**TASK**: All of the data below should be output exactly as given.

**SOURCE DATA**:
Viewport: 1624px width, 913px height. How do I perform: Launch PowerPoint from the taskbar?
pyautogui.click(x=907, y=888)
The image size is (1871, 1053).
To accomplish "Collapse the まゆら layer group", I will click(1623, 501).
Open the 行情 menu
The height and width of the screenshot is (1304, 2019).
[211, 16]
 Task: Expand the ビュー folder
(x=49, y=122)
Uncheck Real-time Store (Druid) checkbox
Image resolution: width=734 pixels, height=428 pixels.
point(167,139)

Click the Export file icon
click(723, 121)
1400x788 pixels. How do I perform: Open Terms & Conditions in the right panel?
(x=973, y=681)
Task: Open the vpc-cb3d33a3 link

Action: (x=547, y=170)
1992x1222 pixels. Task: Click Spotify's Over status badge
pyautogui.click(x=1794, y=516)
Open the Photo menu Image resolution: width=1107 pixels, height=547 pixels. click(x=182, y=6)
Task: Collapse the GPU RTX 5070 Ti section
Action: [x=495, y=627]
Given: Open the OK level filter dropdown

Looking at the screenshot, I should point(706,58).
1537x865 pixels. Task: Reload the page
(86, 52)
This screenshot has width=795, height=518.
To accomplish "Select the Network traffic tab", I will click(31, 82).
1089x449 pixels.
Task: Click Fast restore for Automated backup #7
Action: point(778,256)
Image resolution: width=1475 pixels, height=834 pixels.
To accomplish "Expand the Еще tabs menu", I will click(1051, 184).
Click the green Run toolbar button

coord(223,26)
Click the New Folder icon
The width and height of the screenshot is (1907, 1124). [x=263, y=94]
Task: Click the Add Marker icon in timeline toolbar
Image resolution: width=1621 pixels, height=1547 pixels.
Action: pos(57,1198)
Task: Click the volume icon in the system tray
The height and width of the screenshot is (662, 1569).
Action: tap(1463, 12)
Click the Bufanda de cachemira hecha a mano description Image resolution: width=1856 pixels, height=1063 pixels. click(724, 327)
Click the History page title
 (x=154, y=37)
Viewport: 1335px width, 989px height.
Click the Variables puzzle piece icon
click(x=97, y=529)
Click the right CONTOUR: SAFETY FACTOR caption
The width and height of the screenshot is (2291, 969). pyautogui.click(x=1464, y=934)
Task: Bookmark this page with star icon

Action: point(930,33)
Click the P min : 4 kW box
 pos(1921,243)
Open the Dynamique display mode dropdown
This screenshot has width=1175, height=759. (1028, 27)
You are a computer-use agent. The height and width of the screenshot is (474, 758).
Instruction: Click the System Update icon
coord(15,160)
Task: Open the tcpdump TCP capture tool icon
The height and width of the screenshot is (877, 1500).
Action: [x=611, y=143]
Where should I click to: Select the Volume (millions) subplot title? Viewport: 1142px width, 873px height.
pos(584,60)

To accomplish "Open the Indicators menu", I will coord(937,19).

**EXERCISE ANSWER**:
Viewport: 1624px width, 913px height. How do I perform: Launch PowerPoint from the taskbar?
pyautogui.click(x=907, y=888)
The image size is (1871, 1053).
To accomplish "Collapse the まゆら layer group", I will click(1623, 501).
Open the 行情 menu
The height and width of the screenshot is (1304, 2019).
[211, 16]
 Task: Expand the ビュー folder
(x=49, y=122)
Uncheck Real-time Store (Druid) checkbox
Image resolution: width=734 pixels, height=428 pixels.
point(167,139)

Click the Export file icon
click(723, 121)
1400x788 pixels. How do I perform: Open Terms & Conditions in the right panel?
(x=973, y=681)
Task: Open the vpc-cb3d33a3 link

Action: (x=547, y=170)
1992x1222 pixels. Task: Click Spotify's Over status badge
pyautogui.click(x=1794, y=516)
Open the Photo menu Image resolution: width=1107 pixels, height=547 pixels. click(x=182, y=6)
Task: Collapse the GPU RTX 5070 Ti section
Action: [x=495, y=627]
Given: Open the OK level filter dropdown

Looking at the screenshot, I should point(706,58).
1537x865 pixels. Task: Reload the page
(86, 52)
This screenshot has width=795, height=518.
To accomplish "Select the Network traffic tab", I will click(31, 82).
1089x449 pixels.
Task: Click Fast restore for Automated backup #7
Action: point(778,256)
Image resolution: width=1475 pixels, height=834 pixels.
To accomplish "Expand the Еще tabs menu", I will click(1051, 184).
Click the green Run toolbar button

coord(223,26)
Click the New Folder icon
The width and height of the screenshot is (1907, 1124). [x=263, y=94]
Task: Click the Add Marker icon in timeline toolbar
Image resolution: width=1621 pixels, height=1547 pixels.
Action: pos(57,1198)
Task: Click the volume icon in the system tray
The height and width of the screenshot is (662, 1569).
Action: tap(1463, 12)
Click the Bufanda de cachemira hecha a mano description Image resolution: width=1856 pixels, height=1063 pixels. click(724, 327)
Click the History page title
 (x=154, y=37)
Viewport: 1335px width, 989px height.
Click the Variables puzzle piece icon
click(x=97, y=529)
Click the right CONTOUR: SAFETY FACTOR caption
The width and height of the screenshot is (2291, 969). pyautogui.click(x=1464, y=934)
Task: Bookmark this page with star icon

Action: point(930,33)
Click the P min : 4 kW box
 pos(1921,243)
Open the Dynamique display mode dropdown
This screenshot has width=1175, height=759. (1028, 27)
You are a computer-use agent. The height and width of the screenshot is (474, 758).
Instruction: Click the System Update icon
coord(15,160)
Task: Open the tcpdump TCP capture tool icon
The height and width of the screenshot is (877, 1500).
Action: [x=611, y=143]
Where should I click to: Select the Volume (millions) subplot title? Viewport: 1142px width, 873px height.
pos(584,60)

To accomplish "Open the Indicators menu", I will coord(937,19).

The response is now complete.